Germany deports third batch of Afghan migrants to Kabul

23 Feb 2017 / 18:46 H.

KABUL: Eighteen Afghans deported from Germany arrived in Kabul Thursday after their asylum pleas were rejected, the third batch to be sent back in recent months as Berlin speeds up the expulsions.
Germany Chancellor Angela Merkel's cabinet approved new measures on Wednesday to expedite the repatriations even as controversy rages over sending people back to strife-torn Afghanistan.
"An elderly man was among the deportees and the rest were young Afghans who arrived in a charter plane from Munich," Kabul airport official Taimoor Shah Hamidi told AFP.

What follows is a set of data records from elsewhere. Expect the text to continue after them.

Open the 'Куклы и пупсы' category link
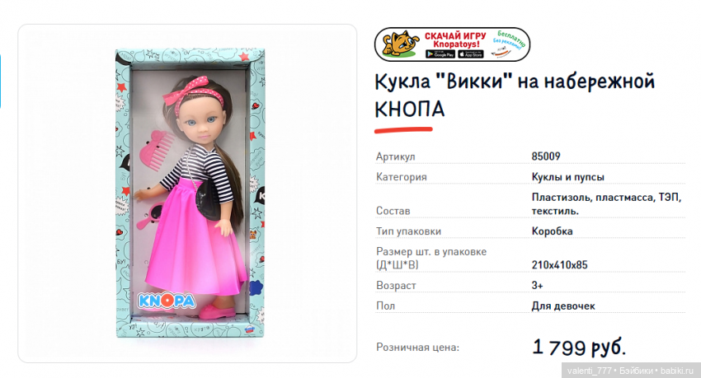701x378 pixels. (x=567, y=177)
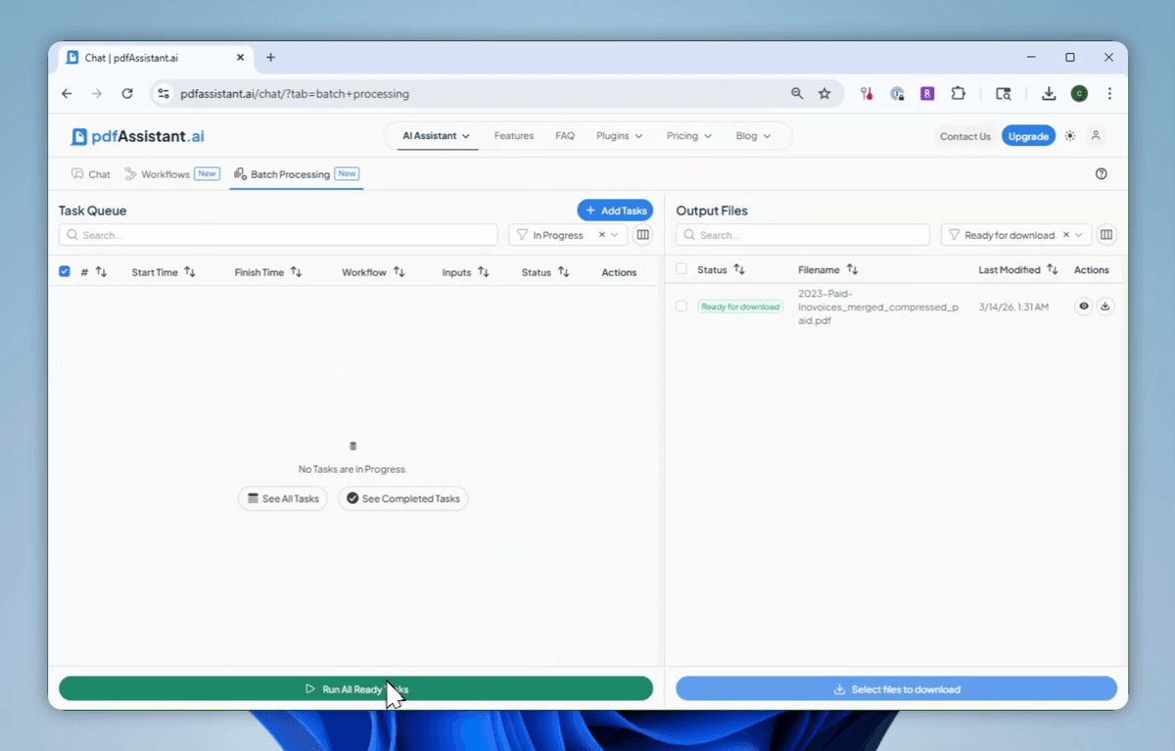Click See Completed Tasks button
Image resolution: width=1175 pixels, height=751 pixels.
[402, 498]
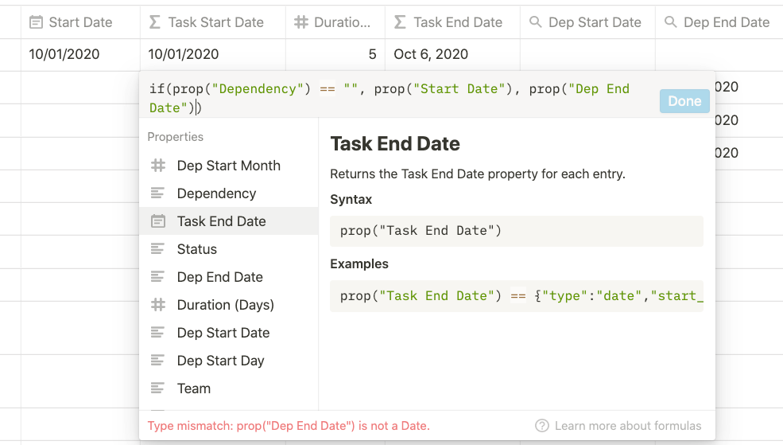Select Dep End Date in properties list
Image resolution: width=783 pixels, height=445 pixels.
219,277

They were part of a third wave of repatriations of Afghans from Germany since Dec under a disputed Afghan-European Union deal aimed at curbing the influx of migrants.
Nearly 80 Afghans, all men, have so far been sent back after their asylum applications were rejected by the German government.
Berlin is under pressure to act as the migrant influx has boosted a right-wing populist and anti-immigration movement, and the number of far-right hate crimes against foreigners has soared.
Under new measures to speed up repatriations, German immigration officials will be allowed to access smartphones and other digital devices of asylum seekers to help determine their identity and country of origin if they claim to have lost their passport.
While Germany granted safe haven to most people from war-torn Syria, the government has argued that it can safely repatriate people to Kabul and other parts of Afghanistan, where German troops are part of NATO forces seeking to create stability.
But the government has faced increasing opposition at the state level against sending Afghan nationals back home to an increasingly dangerous environment.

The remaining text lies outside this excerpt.